_TASK TO COMPLETE_.
Pull out every line of the records below that contains the string "pixels", copying each line in full. Case counts.

------------------------------------

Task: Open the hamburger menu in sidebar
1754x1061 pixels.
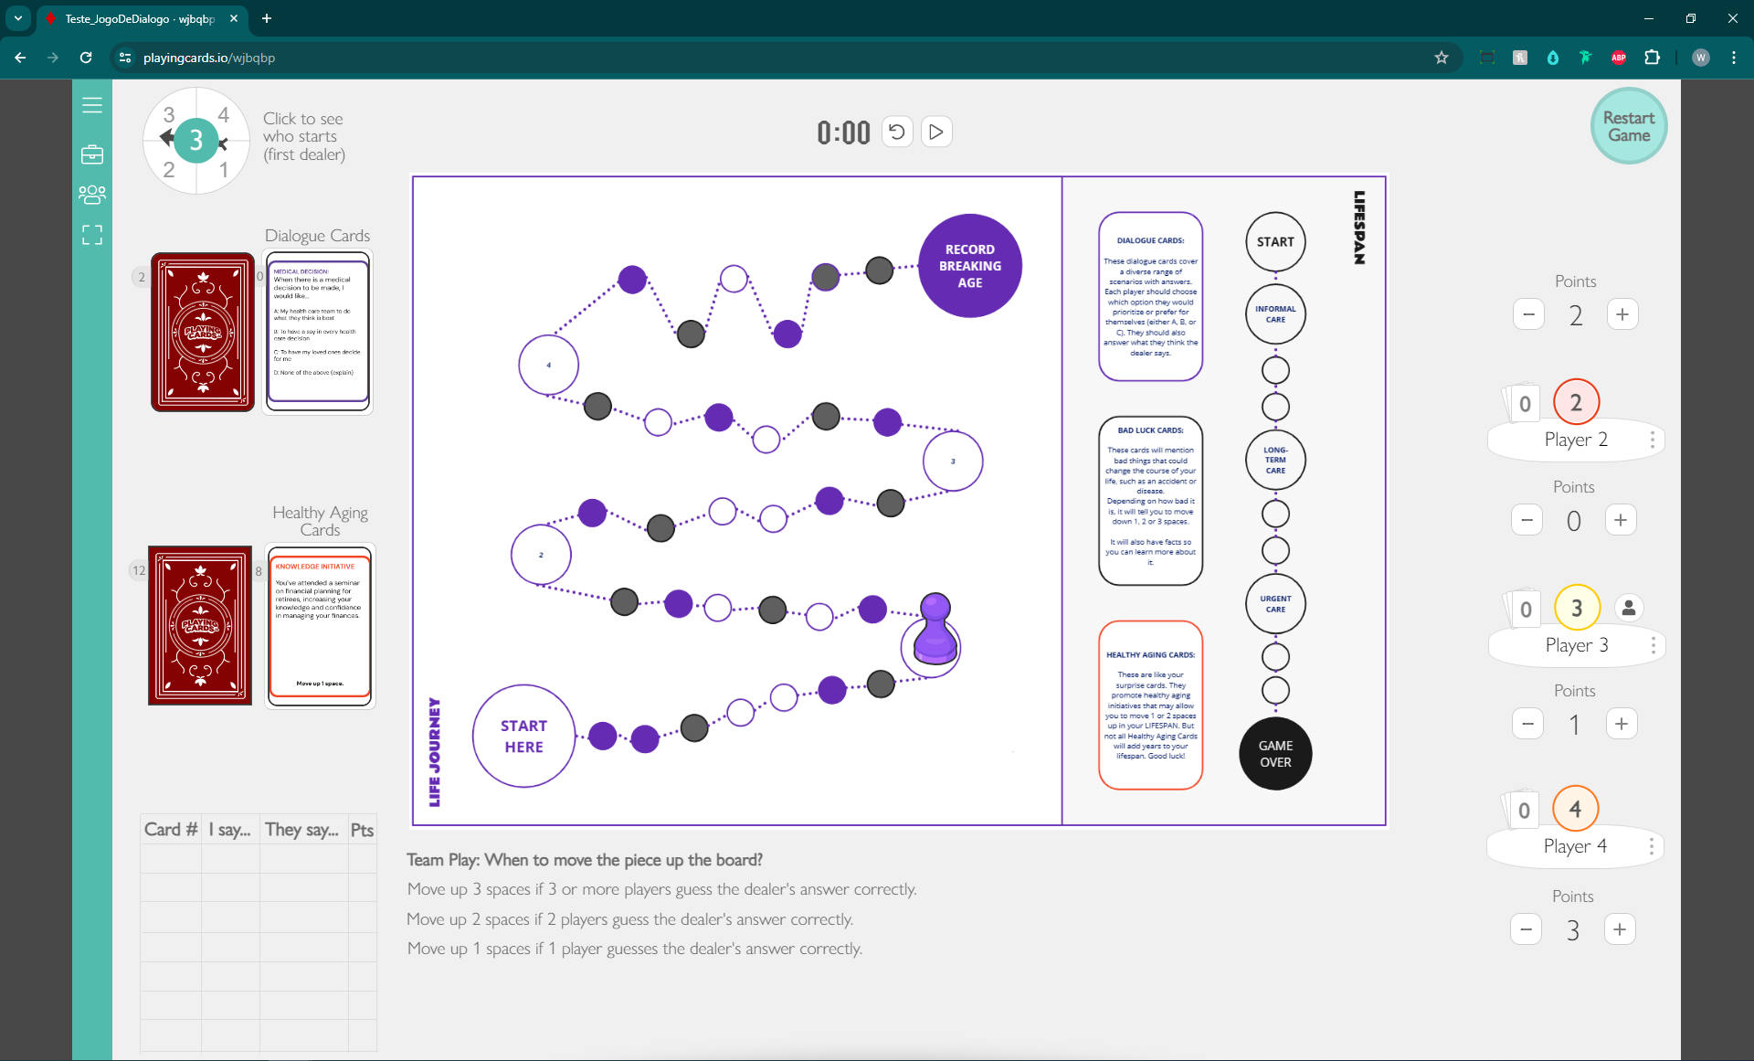Action: pyautogui.click(x=92, y=105)
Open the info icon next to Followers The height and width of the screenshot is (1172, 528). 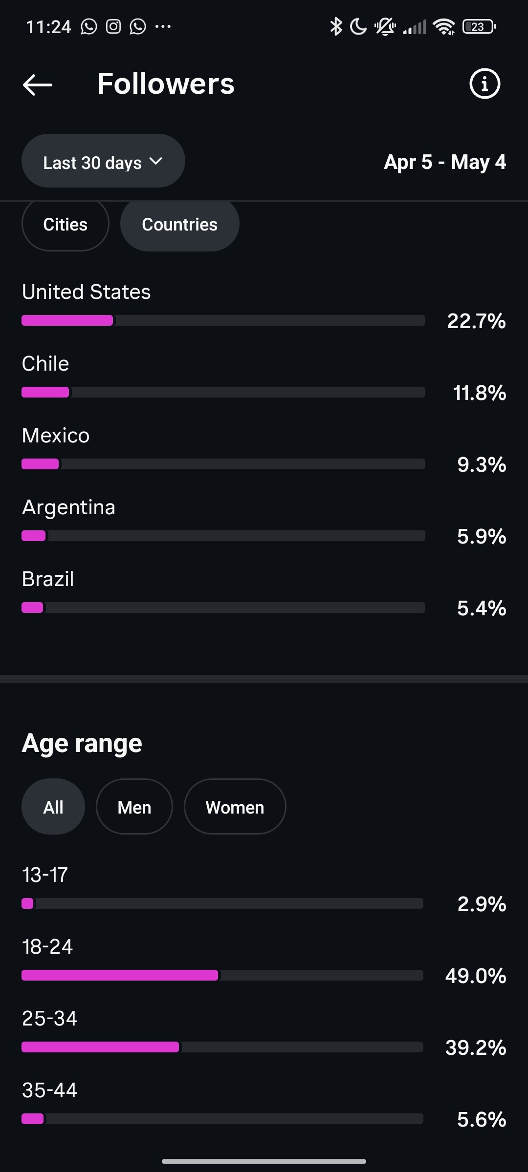point(484,84)
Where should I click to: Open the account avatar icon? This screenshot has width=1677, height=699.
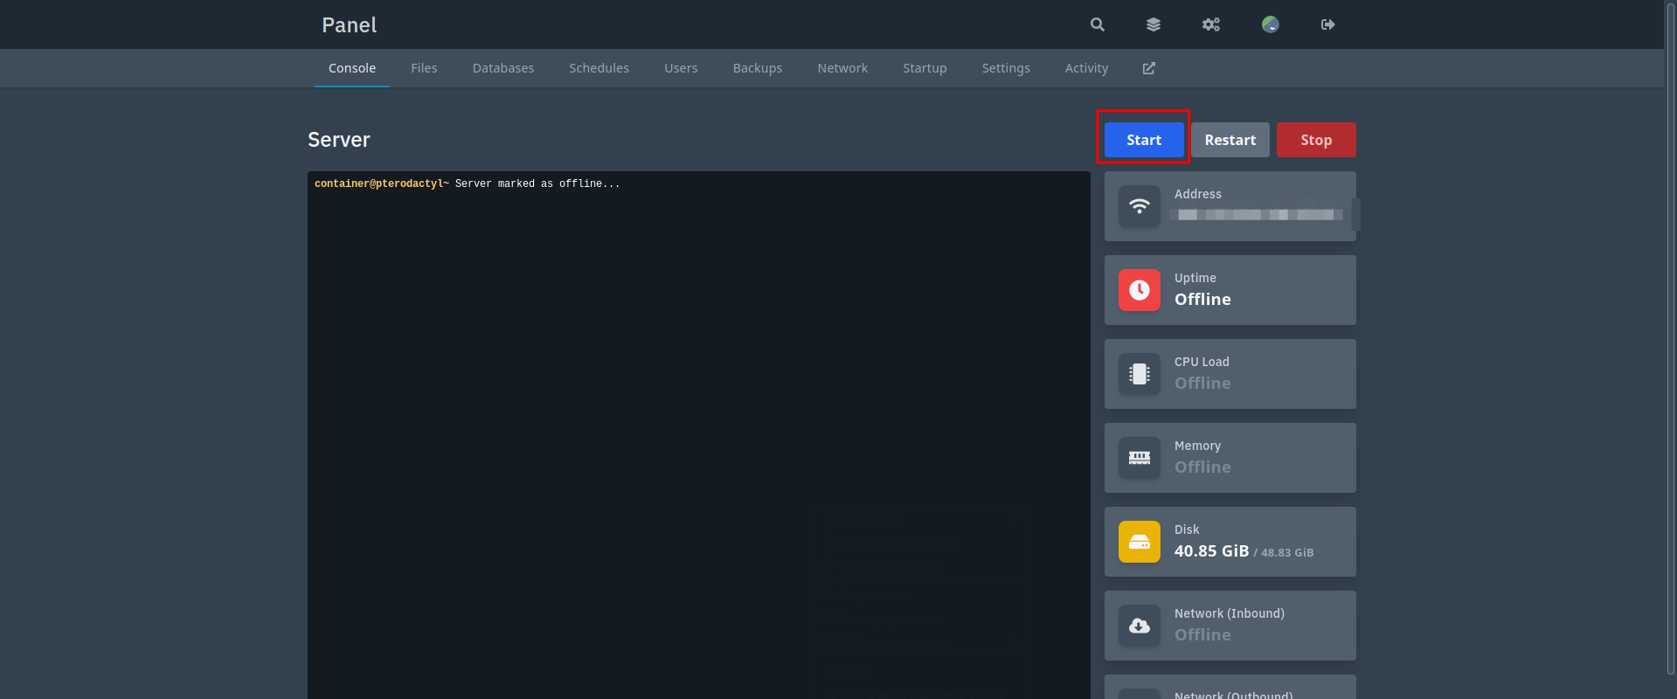point(1271,24)
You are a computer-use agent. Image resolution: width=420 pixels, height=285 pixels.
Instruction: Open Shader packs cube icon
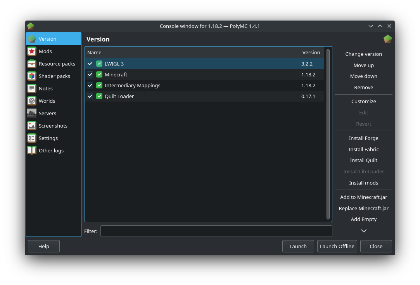pyautogui.click(x=32, y=76)

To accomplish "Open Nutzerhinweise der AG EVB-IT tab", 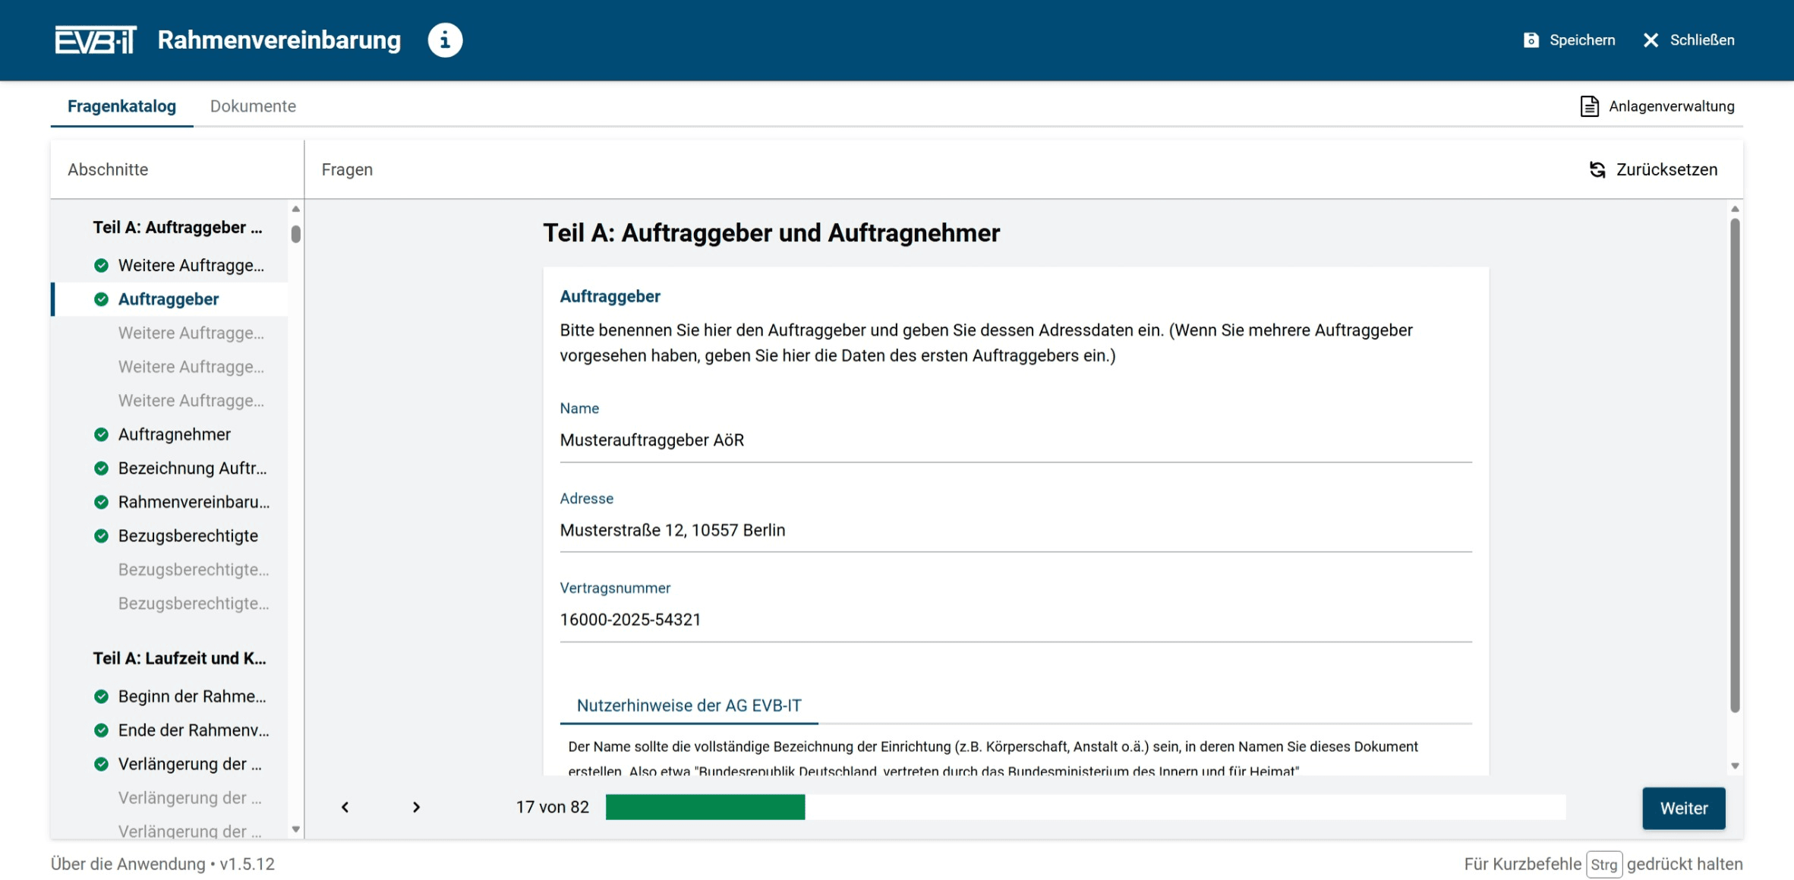I will tap(689, 705).
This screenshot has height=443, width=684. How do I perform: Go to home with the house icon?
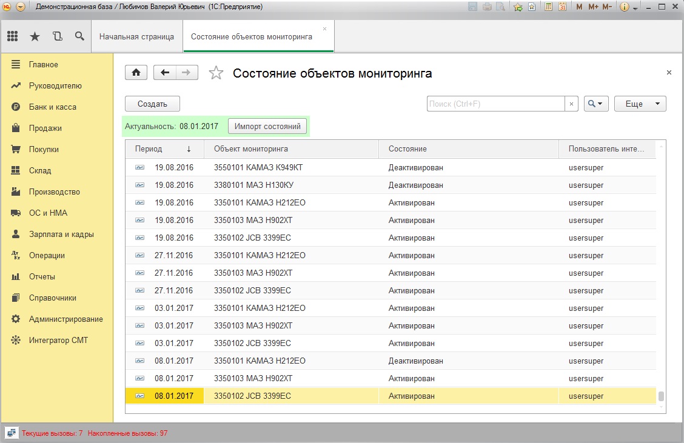click(136, 72)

------------------------------------

_TASK RESULT_.
1754x1061 pixels.
You are a computer-use agent. Image resolution: width=420 pixels, height=285 pixels.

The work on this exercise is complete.